Under fasted condition, the mean (SD) maximum plasma concentration (Cmax) of phenylbutyrate ranged from 146 (30) to 169 (33) μg/mL, which was achieved at approximately 0.6 hour after PHEBURANE administration. The mean (SD) area under the plasma concentration-time curve (AUC) of phenylbutyrate ranged from 272 (78) to 283 (68) h*μg/mL.
Effect of Food
Compared to fasted condition, AUC of phenylbutyrate decreased by 40-45% and Cmax of phenylbutyrate decreased by 55%, when PHEBURANE was administered with a high-fat, high-calorie meal (total 800 to 1000 calories with approximately 150, 250, and 500-600 calories from protein, carbohydrate, and fat, respectively). When PHEBURANE was administered with a normal-fat, normalcalorie, low-protein meal (total 600 to 700 calories with approximately 60, 200, and 400 calories from protein, fat, and carbohydrate, respectively), AUC of phenylbutyrate decreased by 56-63% and Cmax decreased by 43-45% compared to fasted condition.

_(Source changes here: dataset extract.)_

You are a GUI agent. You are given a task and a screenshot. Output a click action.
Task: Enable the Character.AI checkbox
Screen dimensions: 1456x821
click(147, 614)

The mean half-life of phenylbutyrate ranged from 0.5 to 0.8 hour.
Metabolism
Following oral administration, sodium phenylbutyrate is metabolized by β-oxidation into phenylacetate, which is converted to its coenzyme A ester, phenylacetyl-coenzyme A and further conjugated with glutamine to form phenylacetylglutamine. Phenylacetylglutamine is excreted by the kidneys. The major sites for metabolism of sodium phenylbutyrate are the liver and kidneys. Phenylacetate is also hydrolysed by esterases in liver and blood.
Excretion
Approximately 80–100% of sodium phenylbutyrate is excreted by the kidneys within 24 hours as phenylacetylglutamine. For each gram of sodium phenylbutyrate administered, it is estimated that between 0.12–0.15 grams of phenylacetylglutamine nitrogen are produced.
PHEBURANE has not been studied in patients with renal impairment or in patients with hepatic impairment.
In vitro or clinical studies with PHEBURANE for determination of potential drug-drug interaction have not been conducted.